▶ [Exercise goal]
All of the entries are to be returned word for word.

▶ [Given data]
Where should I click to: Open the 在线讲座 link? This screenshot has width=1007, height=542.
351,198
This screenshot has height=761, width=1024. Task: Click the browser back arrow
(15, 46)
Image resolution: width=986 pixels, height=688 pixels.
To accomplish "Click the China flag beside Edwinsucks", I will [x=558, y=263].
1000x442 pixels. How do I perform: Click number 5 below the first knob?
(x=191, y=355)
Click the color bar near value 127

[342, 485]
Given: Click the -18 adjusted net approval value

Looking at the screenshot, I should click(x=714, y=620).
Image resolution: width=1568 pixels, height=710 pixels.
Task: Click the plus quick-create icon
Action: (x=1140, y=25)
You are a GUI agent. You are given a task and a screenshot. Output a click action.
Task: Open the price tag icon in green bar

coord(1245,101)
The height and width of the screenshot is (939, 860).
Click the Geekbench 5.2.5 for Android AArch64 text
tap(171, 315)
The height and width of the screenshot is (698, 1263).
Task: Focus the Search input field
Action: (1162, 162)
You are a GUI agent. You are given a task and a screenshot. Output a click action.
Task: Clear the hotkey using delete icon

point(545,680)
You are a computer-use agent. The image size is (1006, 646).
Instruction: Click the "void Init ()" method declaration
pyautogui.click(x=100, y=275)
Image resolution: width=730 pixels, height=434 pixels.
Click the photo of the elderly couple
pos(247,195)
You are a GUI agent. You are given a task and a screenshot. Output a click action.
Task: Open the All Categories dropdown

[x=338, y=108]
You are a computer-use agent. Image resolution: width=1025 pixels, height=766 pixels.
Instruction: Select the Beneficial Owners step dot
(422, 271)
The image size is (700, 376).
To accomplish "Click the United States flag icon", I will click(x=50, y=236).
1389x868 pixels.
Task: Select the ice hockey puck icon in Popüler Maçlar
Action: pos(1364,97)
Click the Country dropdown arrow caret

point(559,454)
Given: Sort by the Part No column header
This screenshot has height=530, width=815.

▶ [Task response]
Where should I click to: Open the 在线讲座 link? This screenshot has width=1007, height=542.
351,198
This screenshot has height=761, width=1024. Task: Click the browser back arrow
(15, 46)
Image resolution: width=986 pixels, height=688 pixels.
To accomplish "Click the China flag beside Edwinsucks", I will [x=558, y=263].
1000x442 pixels. How do I perform: Click number 5 below the first knob?
(x=191, y=355)
Click the color bar near value 127

[342, 485]
Given: Click the -18 adjusted net approval value

Looking at the screenshot, I should click(x=714, y=620).
Image resolution: width=1568 pixels, height=710 pixels.
Task: Click the plus quick-create icon
Action: (x=1140, y=25)
You are a GUI agent. You are given a task and a screenshot. Output a click action.
Task: Open the price tag icon in green bar

coord(1245,101)
The height and width of the screenshot is (939, 860).
Click the Geekbench 5.2.5 for Android AArch64 text
tap(171, 315)
The height and width of the screenshot is (698, 1263).
Task: Focus the Search input field
Action: (1162, 162)
You are a GUI agent. You are given a task and a screenshot. Output a click action.
Task: Clear the hotkey using delete icon

point(545,680)
You are a computer-use agent. The image size is (1006, 646).
Instruction: Click the "void Init ()" method declaration
pyautogui.click(x=100, y=275)
Image resolution: width=730 pixels, height=434 pixels.
Click the photo of the elderly couple
pos(247,195)
You are a GUI agent. You are given a task and a screenshot. Output a click action.
Task: Open the All Categories dropdown

[x=338, y=108]
You are a computer-use agent. Image resolution: width=1025 pixels, height=766 pixels.
Instruction: Select the Beneficial Owners step dot
(422, 271)
The image size is (700, 376).
To accomplish "Click the United States flag icon", I will click(x=50, y=236).
1389x868 pixels.
Task: Select the ice hockey puck icon in Popüler Maçlar
Action: pos(1364,97)
Click the Country dropdown arrow caret

point(559,454)
Given: Sort by the Part No column header
This screenshot has height=530, width=815.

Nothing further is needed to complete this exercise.